It has been mentioned above that in describing elastic applications and real-time applications, we use utility functions:
to characterize the traffic d respectively i Is not required for QoS. In contrast to the RAN side, in which the argument is changed to the computation service d i The number of CPUs n required by the core network side. But this can only reflect QoS requirements of different services. Due to the limited computational resources, after the computational resources are allocated, a reasonable scheduling rule is required to reflect which service is to be prioritized, and therefore a "network request cost" function W is introduced to characterize the priority of the service. For any application service d i The value of the network request to be satisfied is defined as:
W i =2 (p) U i
where p is traffic d i Priority level of U i Is any element in the elastic application and real-time application composition set, namely U i ∈{U e ,U kt }. Weight of service request 2 (p) Indicating the importance of the request relative to other requests. Defining a reward function as:
R=W i
the above-mentioned service d can only be obtained i We need to get priority queuing for a series of servicesIn the case of a long-term prize, the accumulation is therefore required to be maximized, i.e
FIG. 5 is a mapping of smart grid slice resource management mechanism to RL:
next, a slice allocation method based on reinforcement learning in the above model background proposed in the present application will be described.

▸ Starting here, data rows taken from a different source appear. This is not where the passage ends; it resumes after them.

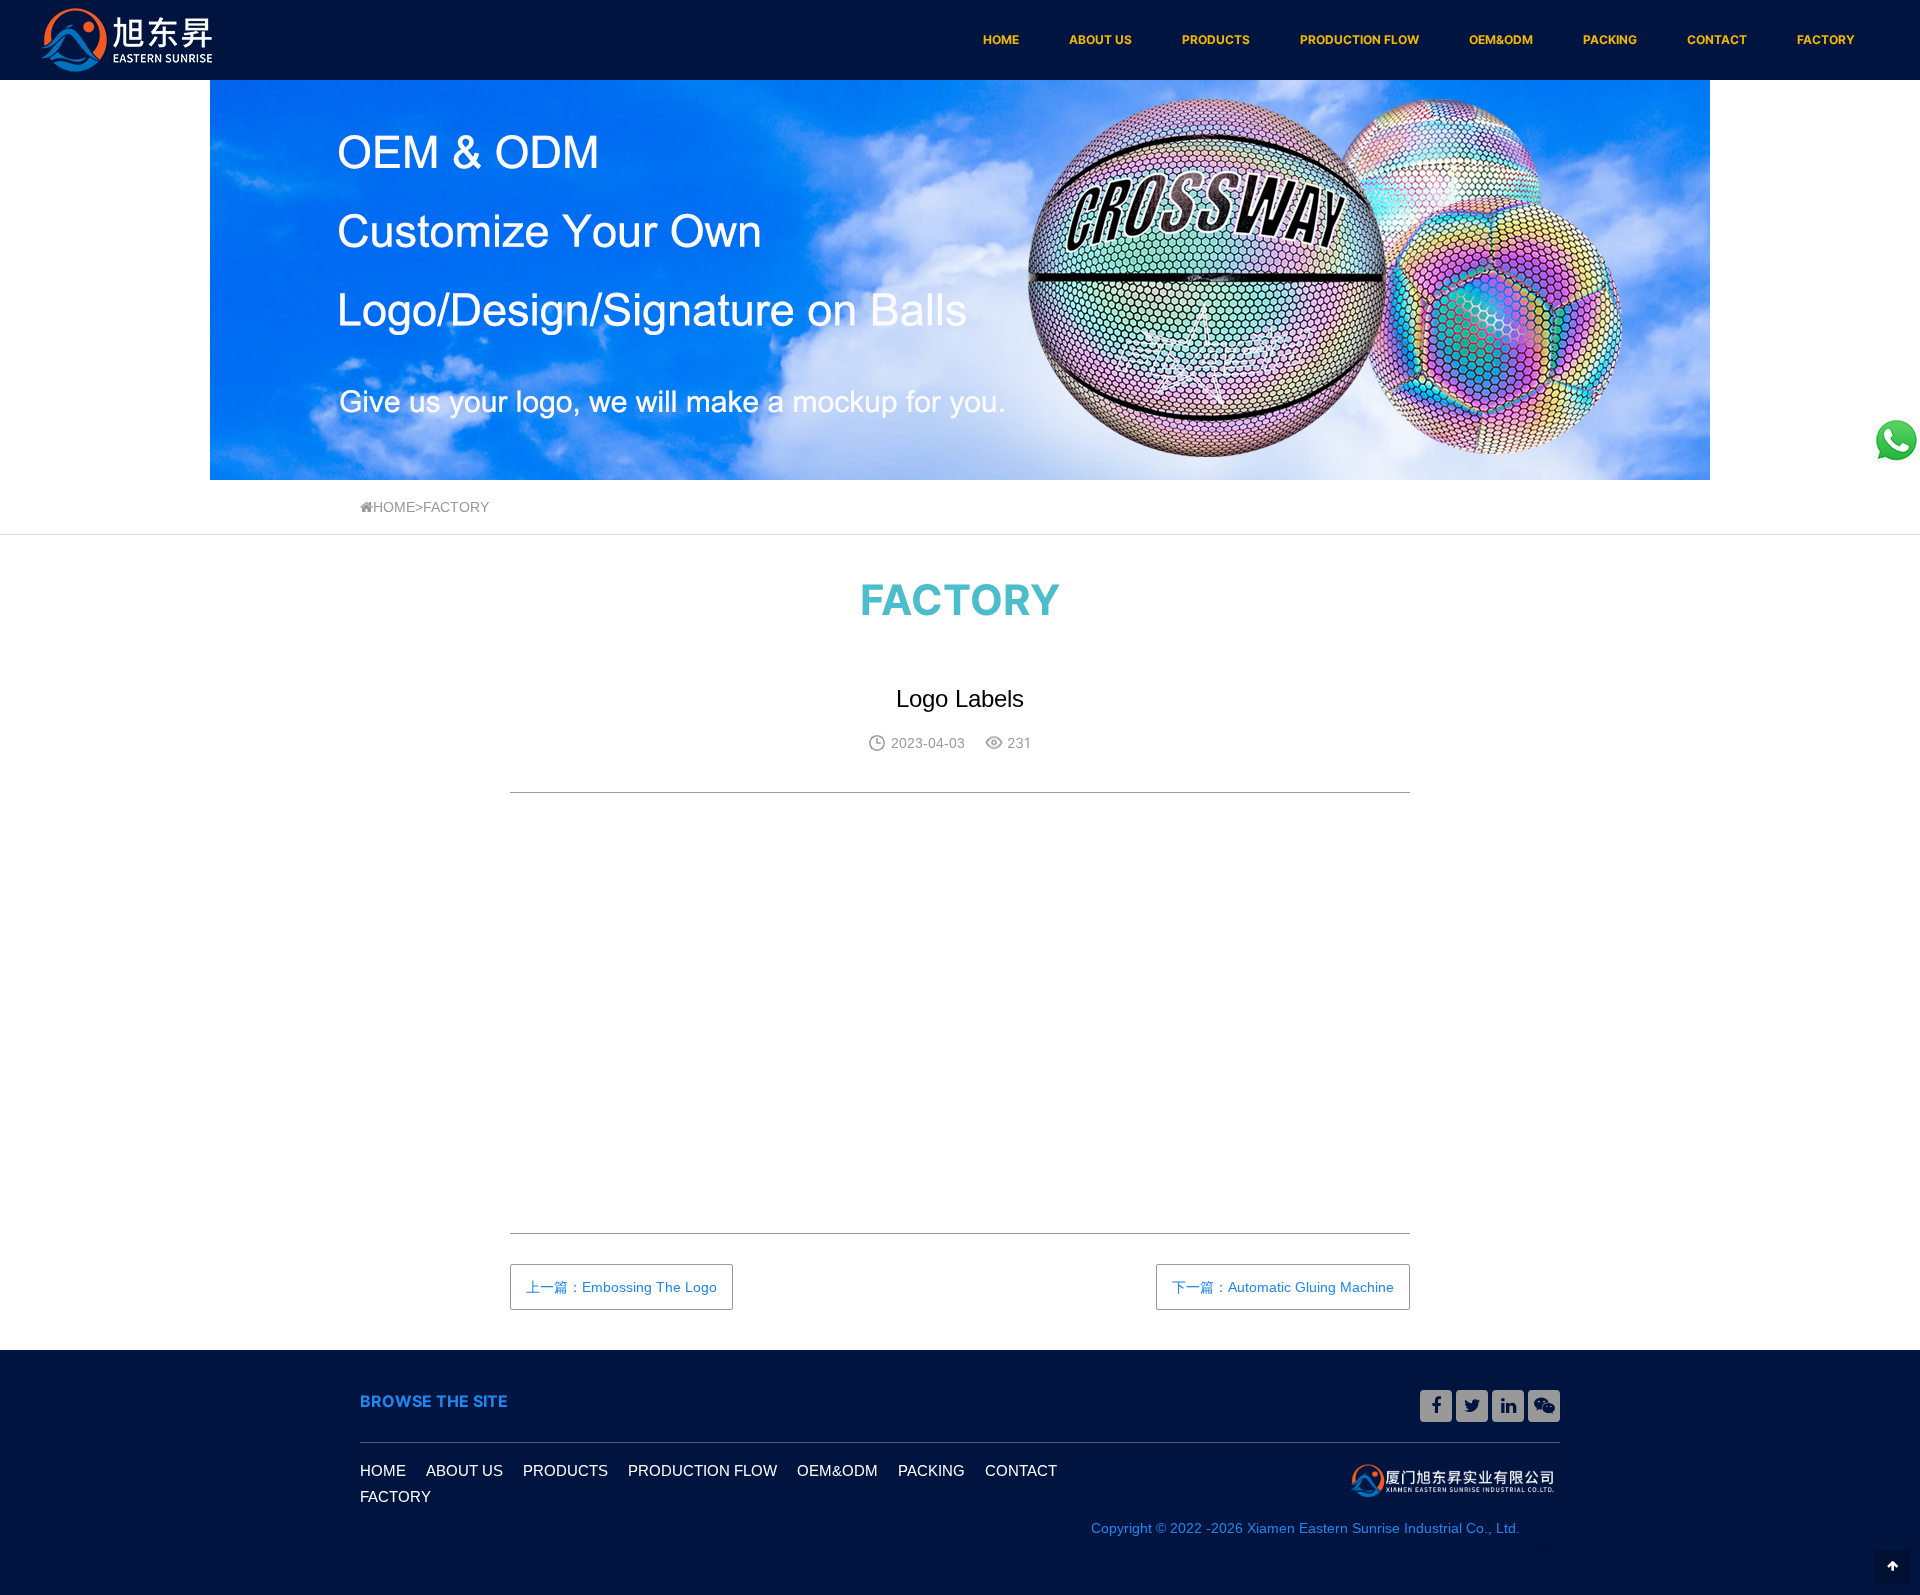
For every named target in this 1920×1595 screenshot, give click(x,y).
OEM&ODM (1501, 39)
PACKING (1610, 39)
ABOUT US (1100, 39)
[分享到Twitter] (1472, 1406)
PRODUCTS (1216, 39)
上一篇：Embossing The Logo (621, 1287)
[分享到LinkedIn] (1508, 1406)
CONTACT (1717, 39)
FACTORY (1826, 39)
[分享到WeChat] (1544, 1406)
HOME (1001, 39)
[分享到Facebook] (1436, 1406)
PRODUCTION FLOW (1359, 39)
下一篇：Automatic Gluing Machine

Q-based -learning Reinforcement learning algorithms on RAN and CN sides. Since the expressions of RAN, CN side state set, action set and rewarding function are slightly different in the above, and here, Q is based on our proposed mapping model of RL to RAN, CN -learning The algorithm has universality, and for convenience of representation, the unified state space is S= { S in this section 1 ,s 2 ,...,s n Motion space is a= { a } 1 ,a 2 ,...,a n The reward function is r= { s, a }, P (s, s) * ) Representing the transition probability of a transition from state s to s'.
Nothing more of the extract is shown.